Removing tag + closing tag

J

jwcarlton

Let's say I have something like this:

$var = "<font background='#F5F5F5'>Here is some <font
color='#DADADA'>text</font>. Cool, huh?</font>";

I want to remove <font background='#F5F5F5'> and it's matching </
font>, but not the nested font tags. I'm removing the first part like
this:

$var =~ s/<font background='(.*?)'>//gi;

How would I remove the matching </font>, without removing the one for
<font color='#DADADA'>?
 
J

Jürgen Exner

jwcarlton said:
Let's say I have something like this:

$var = "<font background='#F5F5F5'>Here is some <font
color='#DADADA'>text</font>. Cool, huh?</font>";

I want to remove <font background='#F5F5F5'> and it's matching </
font>, but not the nested font tags. I'm removing the first part like
this:

$var =~ s/<font background='(.*?)'>//gi;

How would I remove the matching </font>, without removing the one for
<font color='#DADADA'>?

Simple. By using a propper HTML parser (or writing your own).

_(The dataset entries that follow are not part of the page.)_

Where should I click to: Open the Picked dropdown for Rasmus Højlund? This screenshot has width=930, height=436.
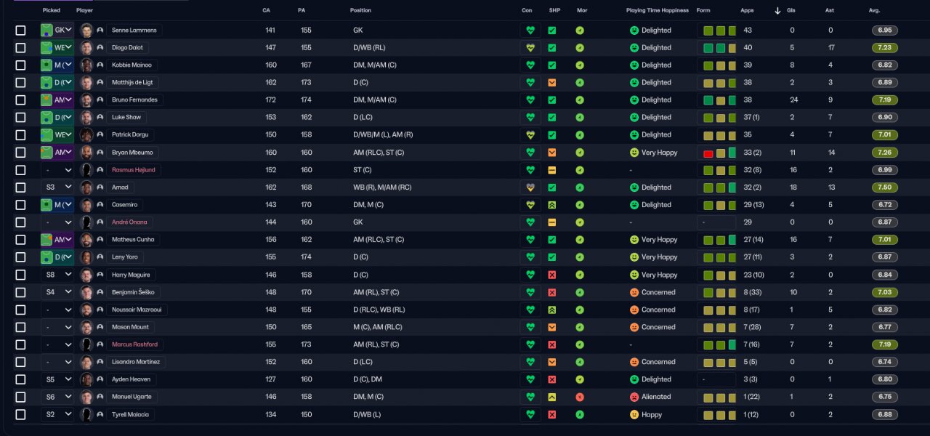tap(57, 170)
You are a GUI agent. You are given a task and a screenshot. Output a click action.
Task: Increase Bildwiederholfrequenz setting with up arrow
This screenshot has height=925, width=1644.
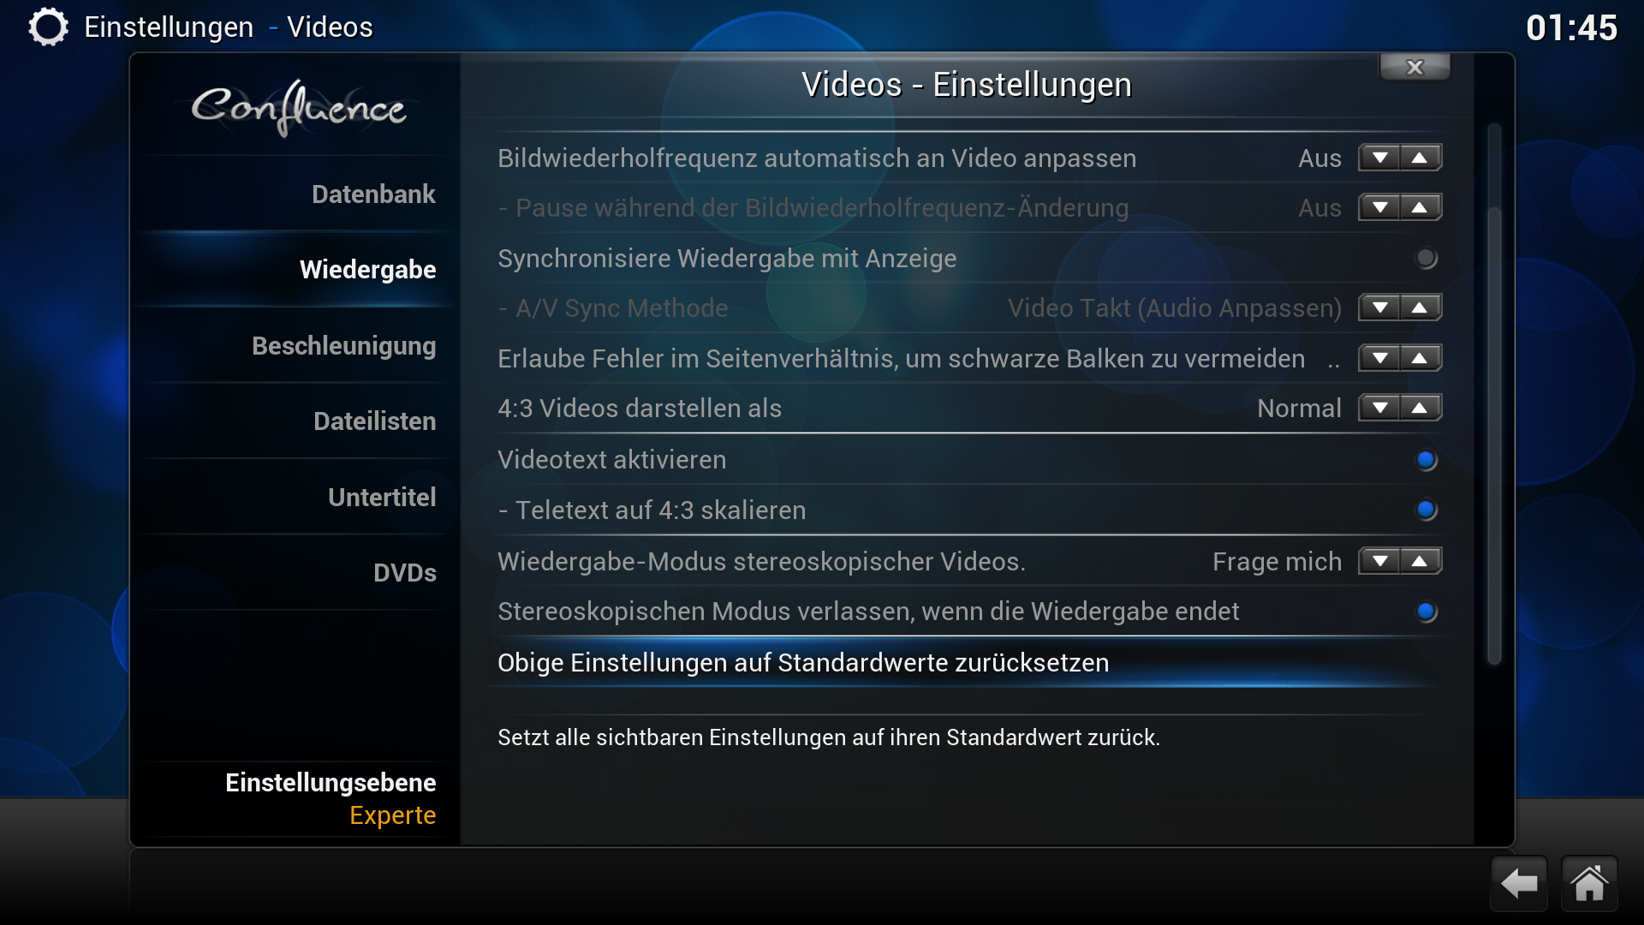tap(1421, 158)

For further details please see the numerous previous discussions about
this ever-popular, constantly returning, eternal topic.

jue
 
J

jwcarlton

Simple. By using a propper HTML parser (or writing your own).

For further details please see the numerous previous discussions about
this ever-popular, constantly returning, eternal topic.

jue

I searched for this info before posting, but didn't find anything.
Unfortunately, wading through gallons of spam makes it hard to find
anything.

Can you point me in a better direction? Hints on a subject name,
maybe?

Tad, I guess you got me! LOL TECHNICALLY, that works on my sample,
but doesn't quite solve the overall problem.
 
J

Jürgen Exner

jwcarlton said:
I searched for this info before posting, but didn't find anything.
Unfortunately, wading through gallons of spam makes it hard to find
anything.

Can you point me in a better direction?

Well, the key word here is Chomsky hierarchy. You cannot parse a context
free language like HTML using a regular (=finite state) automaton.
Granted, Perl's REs have extensions which make them more powerful than
normal regular expressions, but still it is A Very Bad Idea(TM) trying
to parse a language as complex as HTML using Perl's REs.
Hints on a subject name, maybe?

How about some ponters to the FAQ instead: perldoc -q HTML
- How do I match XML, HTML, or other nasty, ugly things with a regex?
- How do I remove HTML from a string?

jue
 
J

jwcarlton

My (secondary) point was that you have not taken care to make a
good sample.


I don't intend to solve your problems.

I don't normally see any of your posts.  I was "slumming" down in
the killfiled score range (I was bored).

You make your reputation, and then you live with it.

--
Tad McClellan
email: perl -le "print scalar reverse qq/moc.liamg\100cm.j.dat/"
The above message is a Usenet post.
I don't recall having given anyone permission to use it on a Web site.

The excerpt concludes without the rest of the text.